» EXERCISE INSTRUCTIONS
Return, word for word, the lines of the material below, starting at the line containing "Click 修改 for reader 张三" and ending at the line containing "This screenshot has width=435, height=139.", including both of those lines.

### DATA SECTION

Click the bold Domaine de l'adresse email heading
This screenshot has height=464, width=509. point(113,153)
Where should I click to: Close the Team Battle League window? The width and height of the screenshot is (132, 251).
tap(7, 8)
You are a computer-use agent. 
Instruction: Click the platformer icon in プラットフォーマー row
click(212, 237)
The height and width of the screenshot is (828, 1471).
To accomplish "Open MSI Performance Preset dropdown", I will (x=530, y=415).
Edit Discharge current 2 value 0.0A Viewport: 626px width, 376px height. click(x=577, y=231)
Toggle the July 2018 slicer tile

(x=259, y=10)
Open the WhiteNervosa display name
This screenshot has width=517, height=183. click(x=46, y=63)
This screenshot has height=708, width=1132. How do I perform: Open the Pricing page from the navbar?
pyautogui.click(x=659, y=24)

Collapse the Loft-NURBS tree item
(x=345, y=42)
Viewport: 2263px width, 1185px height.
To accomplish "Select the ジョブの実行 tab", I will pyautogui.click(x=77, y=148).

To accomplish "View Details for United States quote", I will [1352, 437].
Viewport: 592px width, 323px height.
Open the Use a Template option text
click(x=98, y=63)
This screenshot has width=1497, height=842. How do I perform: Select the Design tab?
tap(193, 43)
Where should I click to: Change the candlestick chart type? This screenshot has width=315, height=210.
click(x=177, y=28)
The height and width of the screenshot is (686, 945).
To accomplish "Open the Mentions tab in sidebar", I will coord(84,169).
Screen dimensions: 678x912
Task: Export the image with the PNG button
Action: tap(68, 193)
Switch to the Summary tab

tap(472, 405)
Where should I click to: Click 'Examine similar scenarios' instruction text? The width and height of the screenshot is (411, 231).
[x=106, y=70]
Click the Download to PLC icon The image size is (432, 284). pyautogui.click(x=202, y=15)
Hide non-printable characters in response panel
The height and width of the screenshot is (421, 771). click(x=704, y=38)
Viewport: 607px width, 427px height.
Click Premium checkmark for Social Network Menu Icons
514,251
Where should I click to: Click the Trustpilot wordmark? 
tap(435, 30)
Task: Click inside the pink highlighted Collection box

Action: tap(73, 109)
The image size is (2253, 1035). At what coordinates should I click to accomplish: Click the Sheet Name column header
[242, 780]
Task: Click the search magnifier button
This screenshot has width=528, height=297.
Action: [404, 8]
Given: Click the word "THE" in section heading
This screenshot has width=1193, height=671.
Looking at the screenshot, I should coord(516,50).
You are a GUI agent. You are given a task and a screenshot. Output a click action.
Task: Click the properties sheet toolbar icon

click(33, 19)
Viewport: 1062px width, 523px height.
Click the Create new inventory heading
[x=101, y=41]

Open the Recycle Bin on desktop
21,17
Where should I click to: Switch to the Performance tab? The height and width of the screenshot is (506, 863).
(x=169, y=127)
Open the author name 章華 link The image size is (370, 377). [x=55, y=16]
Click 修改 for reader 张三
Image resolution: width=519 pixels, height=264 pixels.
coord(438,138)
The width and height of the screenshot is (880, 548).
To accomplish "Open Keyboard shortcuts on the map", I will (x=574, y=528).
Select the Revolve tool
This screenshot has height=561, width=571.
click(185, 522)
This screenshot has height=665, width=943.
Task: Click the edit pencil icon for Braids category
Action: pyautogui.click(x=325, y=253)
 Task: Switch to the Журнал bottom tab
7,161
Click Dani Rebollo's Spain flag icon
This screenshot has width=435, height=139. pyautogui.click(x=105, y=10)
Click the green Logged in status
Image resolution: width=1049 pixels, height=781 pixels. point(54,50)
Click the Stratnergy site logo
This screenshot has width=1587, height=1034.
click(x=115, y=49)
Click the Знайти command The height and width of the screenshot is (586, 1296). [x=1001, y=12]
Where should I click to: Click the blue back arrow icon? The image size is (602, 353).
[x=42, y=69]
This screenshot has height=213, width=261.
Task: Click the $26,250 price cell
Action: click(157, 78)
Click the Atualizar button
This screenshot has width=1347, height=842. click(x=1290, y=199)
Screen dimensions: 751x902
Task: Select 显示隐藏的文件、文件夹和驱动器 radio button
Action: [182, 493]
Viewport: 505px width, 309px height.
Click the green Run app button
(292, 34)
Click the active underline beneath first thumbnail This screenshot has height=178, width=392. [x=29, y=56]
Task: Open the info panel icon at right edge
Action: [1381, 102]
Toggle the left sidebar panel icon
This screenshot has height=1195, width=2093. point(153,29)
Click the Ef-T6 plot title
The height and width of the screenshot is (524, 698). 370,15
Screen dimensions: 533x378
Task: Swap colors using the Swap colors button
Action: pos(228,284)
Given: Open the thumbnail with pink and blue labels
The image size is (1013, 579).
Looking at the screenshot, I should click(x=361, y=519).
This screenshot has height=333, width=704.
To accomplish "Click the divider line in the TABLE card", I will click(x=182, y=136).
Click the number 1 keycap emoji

######

» CORRECT RESULT
Click 修改 for reader 张三
Image resolution: width=519 pixels, height=264 pixels.
coord(438,138)
The width and height of the screenshot is (880, 548).
To accomplish "Open Keyboard shortcuts on the map", I will (x=574, y=528).
Select the Revolve tool
This screenshot has height=561, width=571.
click(185, 522)
This screenshot has height=665, width=943.
Task: Click the edit pencil icon for Braids category
Action: pyautogui.click(x=325, y=253)
 Task: Switch to the Журнал bottom tab
7,161
Click Dani Rebollo's Spain flag icon
This screenshot has width=435, height=139. pyautogui.click(x=105, y=10)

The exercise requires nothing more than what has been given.